# DOCUMENT
Here Karen Bigman shares the steps she took after divorce. Now she is living-proof of a more fulfilling single life.

This post is sponsored by Worthy.

When did we go from Baby Boomers to Gray? According to Wikipedia, Gray Divorce is a term referring to the demographic trend of an increasing divorce rate for older (“gray-haired”) couples in long-lasting marriages.

Since I apparently belong to this phenomenon, I’d like to apply for a name change: Pink Divorce.

Getting divorced was not the happiest or easiest time of my life. The marriage had suffered a slow, painful deterioration over the years and neither of us wanted to live out our lives as an unhappy couple. We made the decision to go our separate ways after over 20-plus years together. I spent many sleepless nights and shed my body weight in tears, but, in my heart, I knew we would be better off living our own versions of an ideal life. I turned my focus on the future.

Moving out of our family home after 23 years was a chance to create a new phase of life.

Moving out of our family home after 23 years was a chance to create a new phase of life. It was a time to refresh myself and my stuff. I bought new furniture, found new friends, and cut and colored my hair with a chic, “young” look. I decided to sell my wedding ring and loaded up my ears (seven earrings and counting).  I learned to live life independently. I went to concerts by myself and became confident eating alone in restaurants and traveling wherever and whenever I chose.

# PROBLEM TO SOLVE
Repeat the passage from the essay on gray divorce between "This post is" and "in long-lasting marriages.", inclusive, word for word. The data that comes next is separate from the essay on gray divorce.

# RECORD SET
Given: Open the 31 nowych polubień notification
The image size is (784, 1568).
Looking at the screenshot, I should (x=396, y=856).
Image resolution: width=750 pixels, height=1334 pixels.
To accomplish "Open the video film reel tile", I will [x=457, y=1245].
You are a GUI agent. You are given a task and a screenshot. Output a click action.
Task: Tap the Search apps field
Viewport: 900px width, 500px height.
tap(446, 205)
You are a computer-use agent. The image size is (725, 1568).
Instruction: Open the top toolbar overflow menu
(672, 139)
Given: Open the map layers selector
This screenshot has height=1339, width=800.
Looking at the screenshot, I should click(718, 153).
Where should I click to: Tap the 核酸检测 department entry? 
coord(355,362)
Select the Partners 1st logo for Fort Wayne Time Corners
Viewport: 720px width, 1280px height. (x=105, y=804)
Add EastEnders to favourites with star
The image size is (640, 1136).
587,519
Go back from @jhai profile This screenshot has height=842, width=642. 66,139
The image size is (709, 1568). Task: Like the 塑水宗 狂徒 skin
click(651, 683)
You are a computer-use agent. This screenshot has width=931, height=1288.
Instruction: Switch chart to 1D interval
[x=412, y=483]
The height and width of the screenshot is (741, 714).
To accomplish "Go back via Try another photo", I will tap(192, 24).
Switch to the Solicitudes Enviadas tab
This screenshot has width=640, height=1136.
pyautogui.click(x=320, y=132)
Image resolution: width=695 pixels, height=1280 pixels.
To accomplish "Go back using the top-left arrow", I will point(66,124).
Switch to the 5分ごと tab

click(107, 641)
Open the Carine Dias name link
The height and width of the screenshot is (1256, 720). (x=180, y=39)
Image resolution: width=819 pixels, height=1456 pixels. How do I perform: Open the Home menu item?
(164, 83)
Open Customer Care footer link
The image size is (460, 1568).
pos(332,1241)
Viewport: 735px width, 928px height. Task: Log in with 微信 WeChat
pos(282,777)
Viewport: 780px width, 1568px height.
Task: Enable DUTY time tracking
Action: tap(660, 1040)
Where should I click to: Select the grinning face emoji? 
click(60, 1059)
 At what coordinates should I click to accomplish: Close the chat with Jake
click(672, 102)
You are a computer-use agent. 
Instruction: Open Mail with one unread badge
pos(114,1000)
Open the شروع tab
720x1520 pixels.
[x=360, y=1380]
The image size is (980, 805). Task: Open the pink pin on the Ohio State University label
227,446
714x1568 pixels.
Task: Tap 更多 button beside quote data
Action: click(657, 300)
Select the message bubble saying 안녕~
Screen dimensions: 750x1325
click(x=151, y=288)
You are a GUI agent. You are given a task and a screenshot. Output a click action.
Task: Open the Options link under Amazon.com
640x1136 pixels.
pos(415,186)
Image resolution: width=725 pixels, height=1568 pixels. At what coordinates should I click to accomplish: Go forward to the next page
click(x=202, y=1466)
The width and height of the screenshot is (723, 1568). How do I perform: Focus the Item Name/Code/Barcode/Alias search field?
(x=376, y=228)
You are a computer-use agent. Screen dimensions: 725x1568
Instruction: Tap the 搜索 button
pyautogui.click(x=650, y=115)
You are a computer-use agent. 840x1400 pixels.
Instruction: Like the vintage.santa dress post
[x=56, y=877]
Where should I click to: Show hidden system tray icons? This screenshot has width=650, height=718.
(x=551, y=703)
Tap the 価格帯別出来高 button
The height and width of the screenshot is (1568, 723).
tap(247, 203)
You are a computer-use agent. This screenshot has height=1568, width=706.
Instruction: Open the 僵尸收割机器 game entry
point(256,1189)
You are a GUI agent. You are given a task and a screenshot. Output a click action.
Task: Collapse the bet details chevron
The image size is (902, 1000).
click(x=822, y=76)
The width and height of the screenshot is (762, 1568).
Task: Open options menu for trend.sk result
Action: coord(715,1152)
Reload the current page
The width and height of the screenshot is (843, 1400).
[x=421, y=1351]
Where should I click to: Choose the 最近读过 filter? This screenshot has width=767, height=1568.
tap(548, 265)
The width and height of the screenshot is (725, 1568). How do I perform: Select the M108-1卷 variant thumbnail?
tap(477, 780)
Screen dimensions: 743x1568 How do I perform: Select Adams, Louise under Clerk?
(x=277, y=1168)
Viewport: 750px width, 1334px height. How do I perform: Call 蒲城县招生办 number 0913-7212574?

# WRITTEN SOLUTION
This post is sponsored by Worthy.

When did we go from Baby Boomers to Gray? According to Wikipedia, Gray Divorce is a term referring to the demographic trend of an increasing divorce rate for older (“gray-haired”) couples in long-lasting marriages.